- _ACTIVITY_
Work through the data line by line, gathering every line that has the word "Given".

- _SOURCE INFORMATION_
════

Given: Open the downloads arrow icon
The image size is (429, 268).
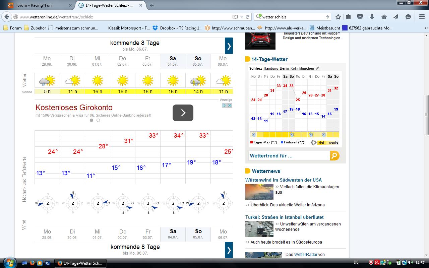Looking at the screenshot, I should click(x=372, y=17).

════

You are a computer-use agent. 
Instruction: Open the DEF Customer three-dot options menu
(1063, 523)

════

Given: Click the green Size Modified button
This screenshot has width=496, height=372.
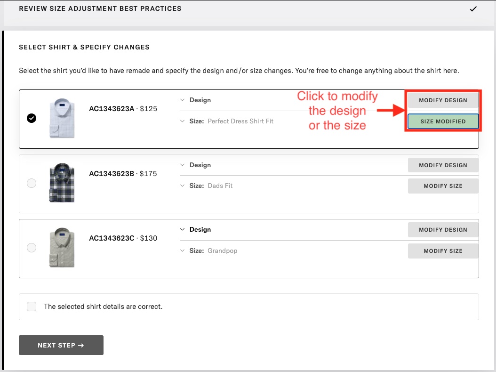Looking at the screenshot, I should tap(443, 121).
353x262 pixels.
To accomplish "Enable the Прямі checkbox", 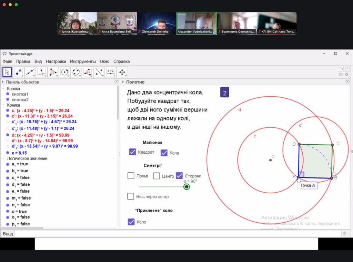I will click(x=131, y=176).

════

- _OUTPUT FOR THIS TASK_
Given: Open the downloads arrow icon
Given: Click the green Size Modified button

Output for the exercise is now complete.